◆ Exercise instructions:
#1 In the text on stress and chronic pain, which hormone rises when a person feels stressed?
#2 List every event or concern that the text on stress and chronic pain gives as a cause of stress.
#3 According to the text on stress and chronic pain, how does added stress increase pain?

◆ Page text:
════

Does Stress Affect Chronic Pain?
Yes. Stress can make chronic pain worse. The responses to stress include neural, endocrine, and behavioural changes. The body has built-in coping strategies to address these stressors. When it comes to pain perception, this can result in either stress-induced analgesia or stress-induced hyperalgesia. Basically, added stress can cause your muscles to tense or spasm. This increases pain. And, when you feel stressed, levels of the hormone cortisol rise. This can cause inflammation and increase pain over time.
To add to this, anxiety created by stress can also create pain of its own. It can also contribute to chronic pain problems. For example, chest pains from panic attacks, headaches from stress, and even more muscle pain from the constant tension. And, causing even more muscular tension (and pain) the stress itself makes us more sensitive to the chronic pain.
Given this link, between stress and pain, and the fact that the American Psychological Association notes that most Americans experience moderate to high-stress levels. Pressures that have increased significantly over the last year and a half. This leads to serious concern over the physical and emotional well-being of Americans, particularly those already suffering from chronic pain disorders.
Stress is the human response to physical, emotional, or mental changes in the body or one’s living environment. Many things can cause stress — the death of a loved one to the loss of a job. There are also health concerns that lead to anxiety — the thought of illness to an actual diagnosis. There are also happy events that induce stress — the birth of a child or a job promotion.

════

◆ Given information:
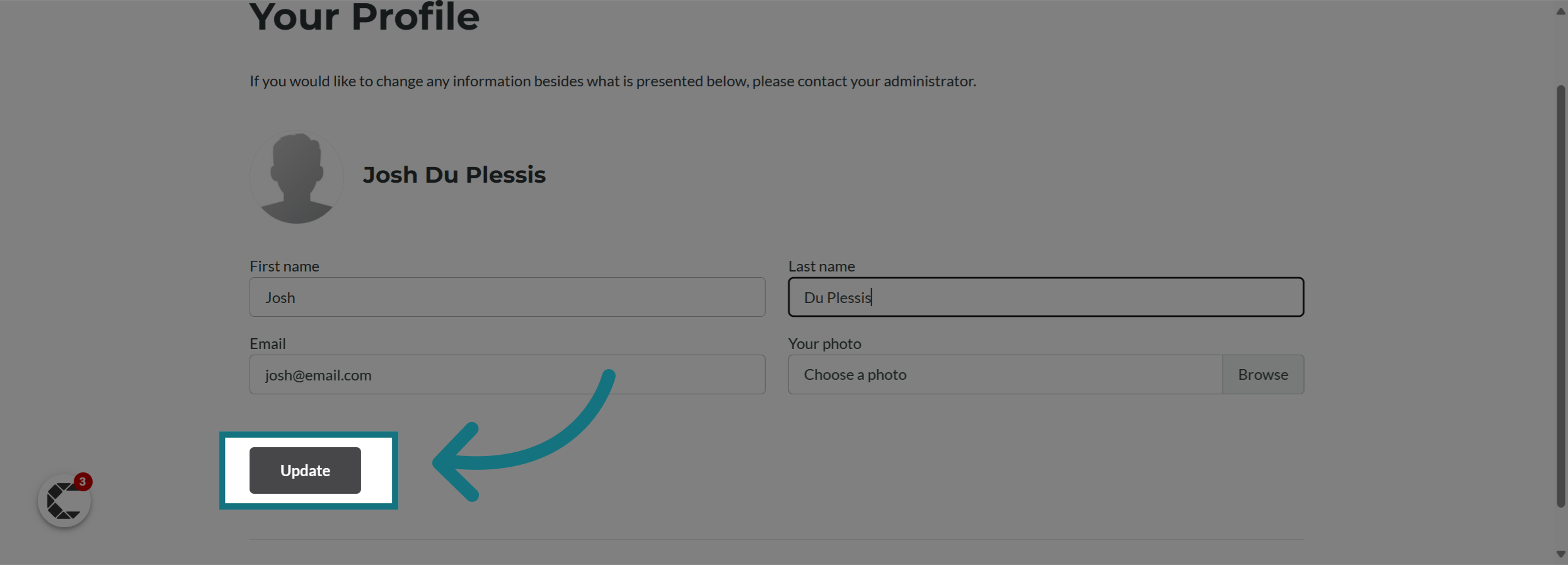Click the red notification badge showing 3
The height and width of the screenshot is (565, 1568).
pos(83,482)
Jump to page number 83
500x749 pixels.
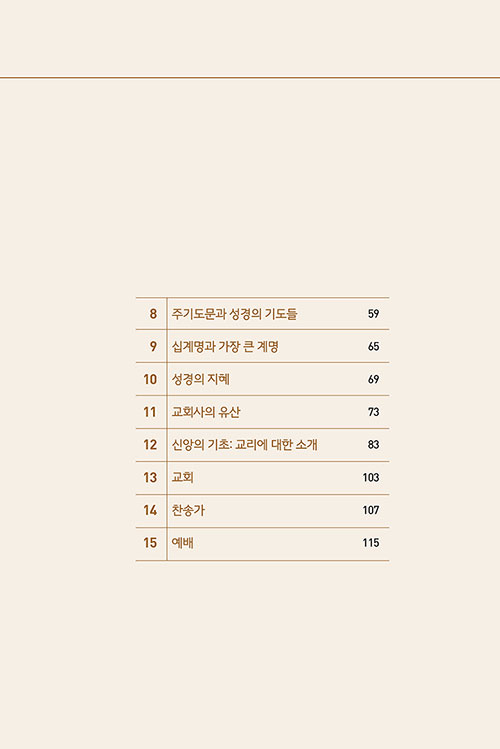(373, 445)
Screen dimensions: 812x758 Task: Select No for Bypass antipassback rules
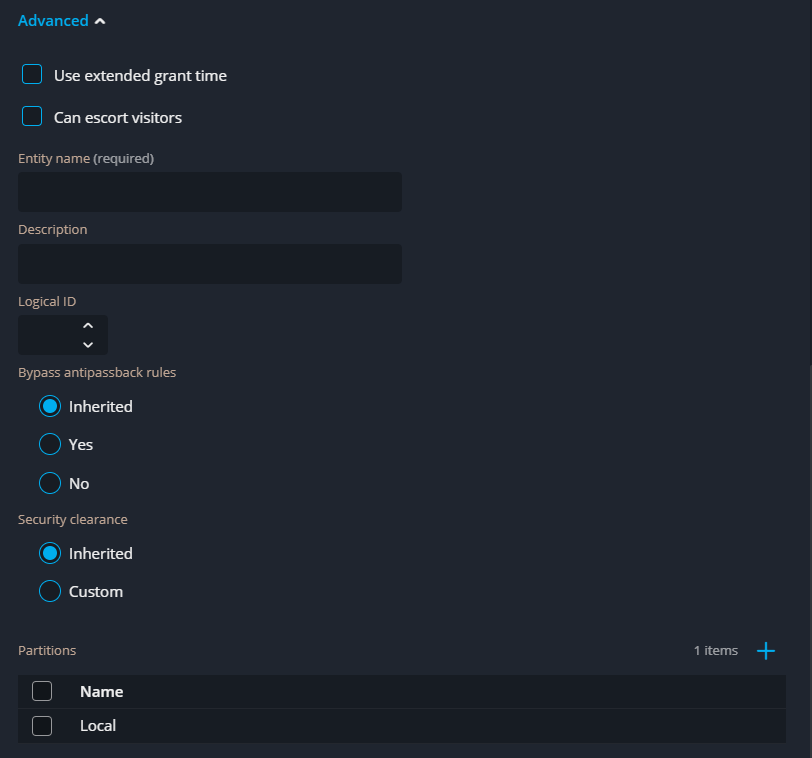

════

◆ Answer section:
#1 Cortisol.

#2
- The death of a loved one
- The loss of a job
- The thought of illness
- An actual diagnosis
- The birth of a child
- A job promotion

#3 Added stress can make muscles tense or spasm, which increases pain. Stress also raises cortisol levels, which can cause inflammation and increase pain over time.